> Data extracts:

|---|

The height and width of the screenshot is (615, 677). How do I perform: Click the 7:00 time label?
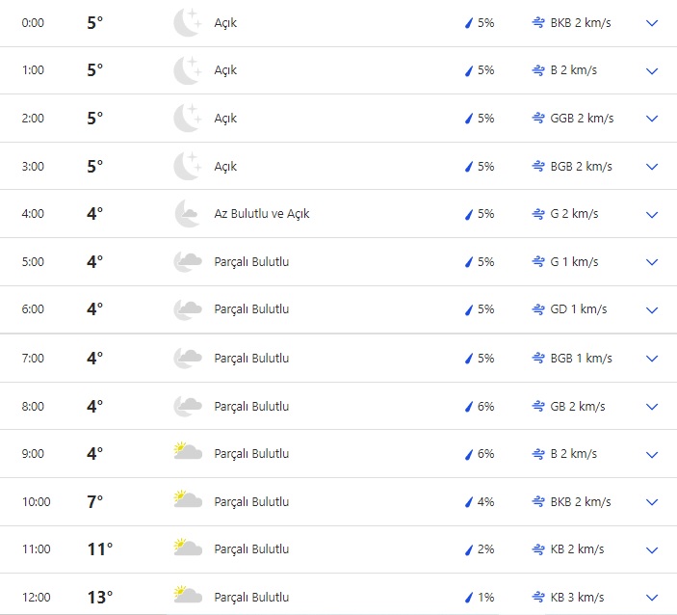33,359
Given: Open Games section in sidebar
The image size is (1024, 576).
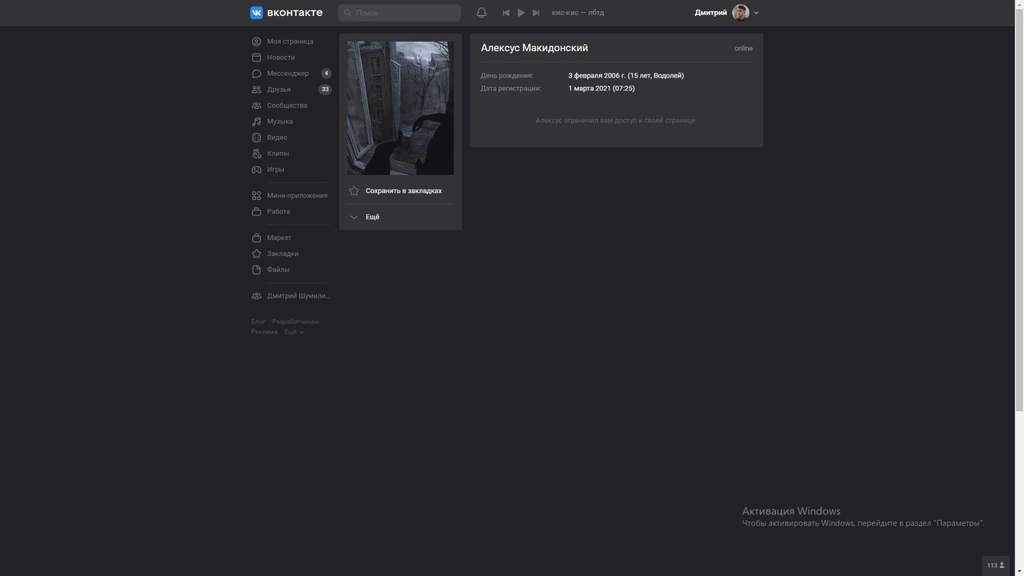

|---|

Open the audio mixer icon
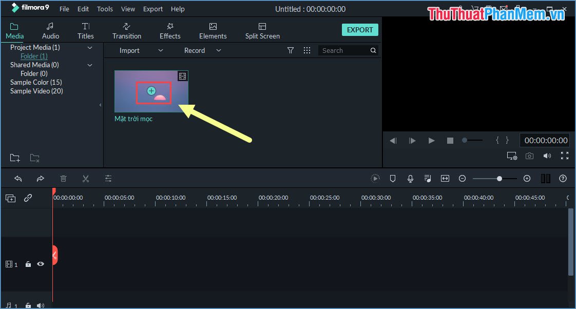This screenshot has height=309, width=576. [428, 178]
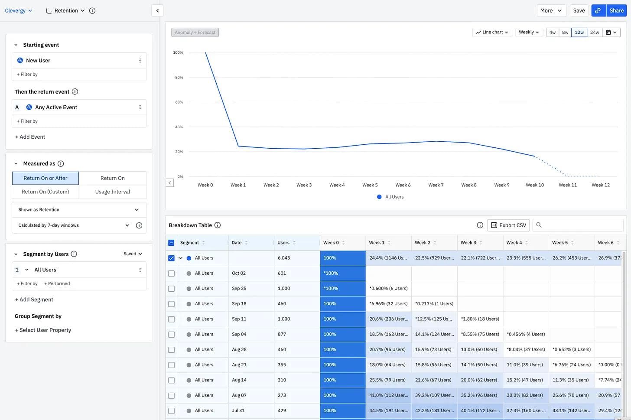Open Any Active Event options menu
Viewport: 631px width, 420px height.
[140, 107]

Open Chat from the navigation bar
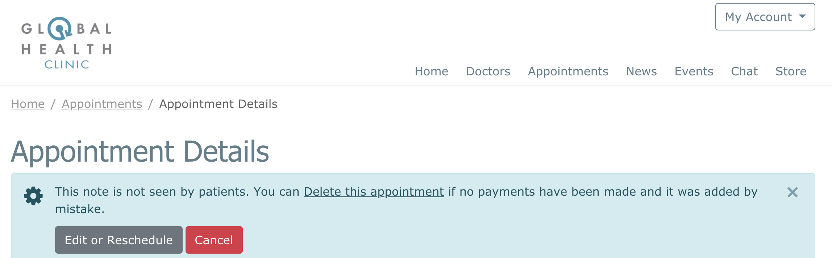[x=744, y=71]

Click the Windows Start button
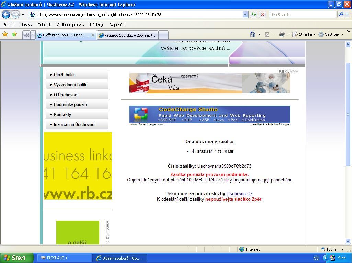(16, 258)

|---|

> Aim of the exercise: From the line containing "The height and" through the line containing "The image size is (1024, 576).", copy every line above exactly, without pictures.

> Reply to the exercise:
The height and width of the screenshot is (615, 677). How do I perform: Click the 7:00 time label?
33,359
Given: Open Games section in sidebar
The image size is (1024, 576).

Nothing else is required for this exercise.